Conflict, above and below ground

The miners strike in 1920 was the largest armed conflict in America since the Civil War

At first glance, it seems veteran political reporter Robert Shogan (formerly with Newsweek and the Los Angeles Times) has exaggerated the importance of a relatively obscure chain of events in the coal-mining region of West Virginia during 1920-21. But by skillfully combining microhistory and macrohistory, Shogan makes a persuasive argument that unionized coal miners and their employers all those decades ago left a legacy that still bedevils labor-management relations today.

"By looking into this dark corner of American history," he writes, "my hope is to cast light on the forces that shaped the American political and economic order in the 20th century."

The elements for deadly conflict are all present here, even though nobody wanted to inflict death. On one side is the United Mine Workers union, led nationally by the charismatic, headline-seeking John L. Lewis and regionally by those experienced miners risking their safety below the earth's surface inside narrow, dark shafts. On the other side are the coal company operators hoping to maximize profits, assisted by state legislators, governors, law-enforcement officers, National Guard troops, and judges who care far more about the status quo than about distributive justice.

Shogan knows how to build the tension, which takes hold even though the outcome is known to serious students of American history. Chapter 1 opens like this:

"On a dreary morning in May of 1920, seven men carrying Winchesters and pistols boarded the Norfolk and Western's Number 29 at Bluefield, West Virginia, bound for the little mining town of Matewan on the Kentucky border. All were hirelings of the Baldwin-Felts detective agency, personally selected by their boss, Tom Felts. Half a dozen or so others would follow by later trains."

The miners viewed the Baldwin-Felts detectives as lawless thugs. The detectives viewed union leaders and, to some extent, the rank and file, as greedy socialists yearning to destroy admirable, entrepreneurial capitalists who often had built their businesses from nothing.

In the wake of World War I, the demand for US coal had slackened. Miners earned less than before the coal-consuming war machine closed; many felt desperate to keep any job, no matter how exploitative the employer's actions. That desperation led to sit-down strikes, slowdowns, and walkouts. In many companies, management responded not by offering to conduct a dialogue, but by demonstrating intransigence or downright hostility. Sometimes the disagreements became bloody.

The insertion of Baldwin-Felts union busters into the already volatile stew "would open a new and bloody chapter in the annals of American history," Shogan writes. "Their arrival would set off a chain reaction of violence that would rock the government of West Virginia to its foundations, and at the same time challenge the federal government in Washington."

The physical altercations would "conclude only after 10,000 armed miners set out to defy the government of the state and the companies that controlled their lives in the largest armed uprising on American soil since the Civil War," Shogan says.
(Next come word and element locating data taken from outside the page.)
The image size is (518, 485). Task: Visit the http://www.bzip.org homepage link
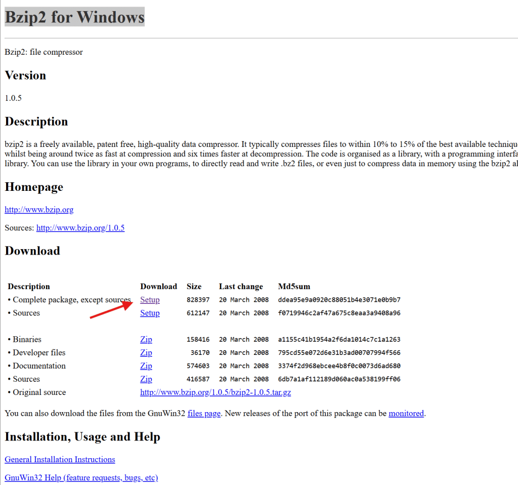tap(39, 209)
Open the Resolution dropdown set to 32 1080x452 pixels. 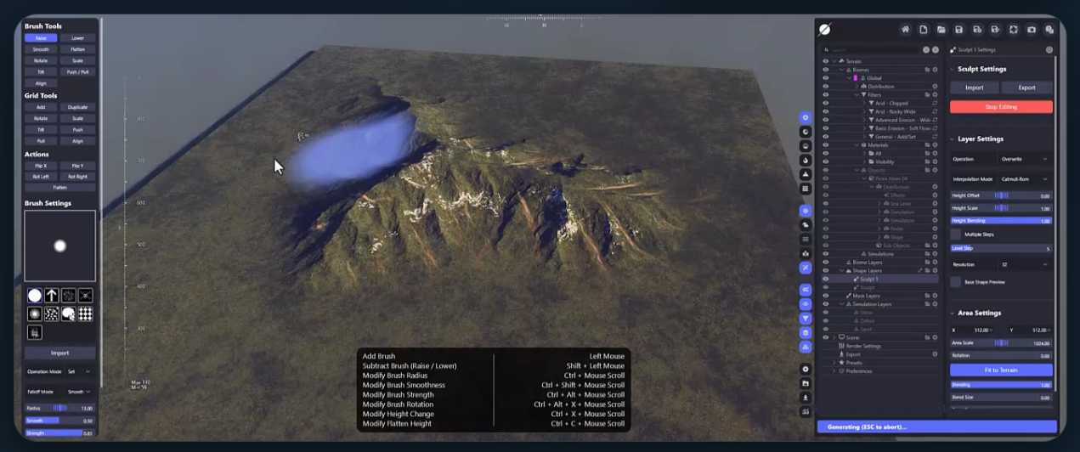pos(1025,264)
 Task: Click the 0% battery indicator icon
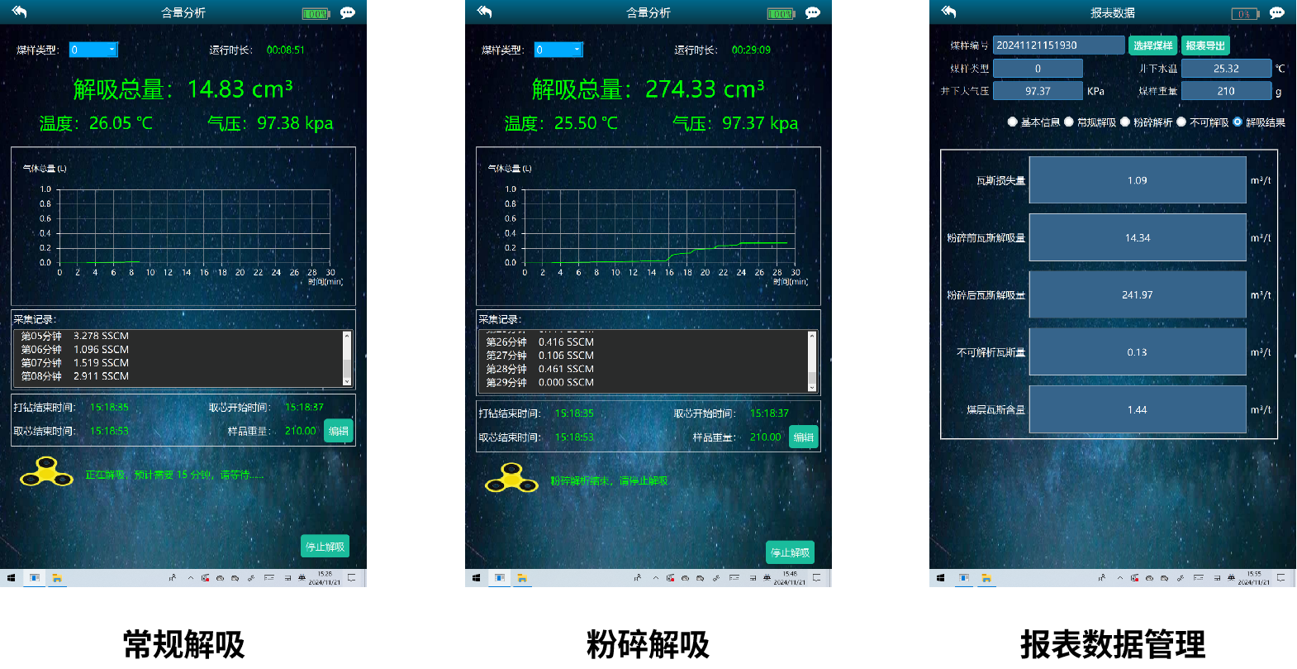coord(1244,13)
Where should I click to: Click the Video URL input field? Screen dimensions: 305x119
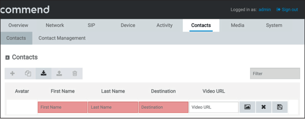pyautogui.click(x=214, y=107)

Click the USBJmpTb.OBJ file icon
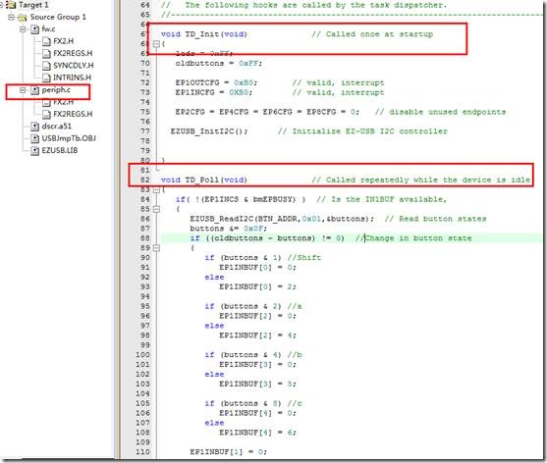(x=34, y=138)
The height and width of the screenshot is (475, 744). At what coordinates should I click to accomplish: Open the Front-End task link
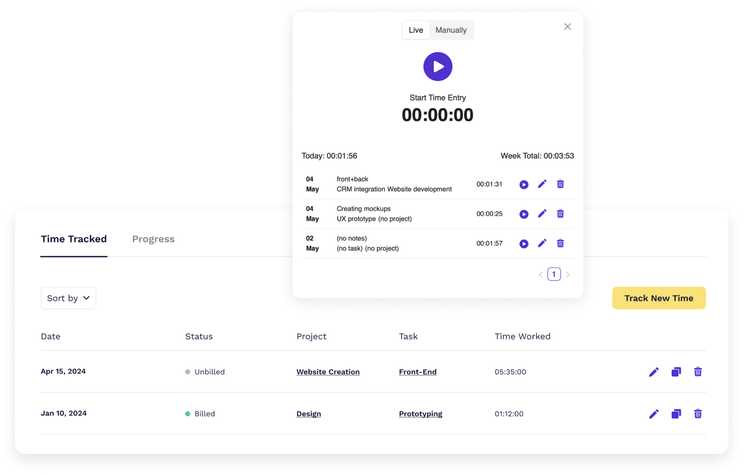tap(418, 372)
For readers who believe violence begets violence, "The Battle of Blair Mountain" is populated almost entirely by villains. Shogan, however, views many of the coal miners as admirable. His sympathies seem to be skewed toward the downtrodden; journalistic objectivity aside, it would be perhaps impossible to find these downtrodden miners anything but admirable.

Knowing they might lose their jobs, knowing that friends and relatives would probably be assaulted, they refused to back down in their quest for safer working conditions and better pay. "Middle-class mythology to the contrary," Shogan writes, "class conflict does exist in America."

"The Battle of Blair Mountain" is historical narrative at its best, making past events become real for at least a few hours of reading pleasure, while also providing a framework for understanding the 2004 version of rotten labor relations.

Steve Weinberg is a freelance journalist in Columbia, Mo. He is writing a biography of muckraking journalist Ida Tarbell.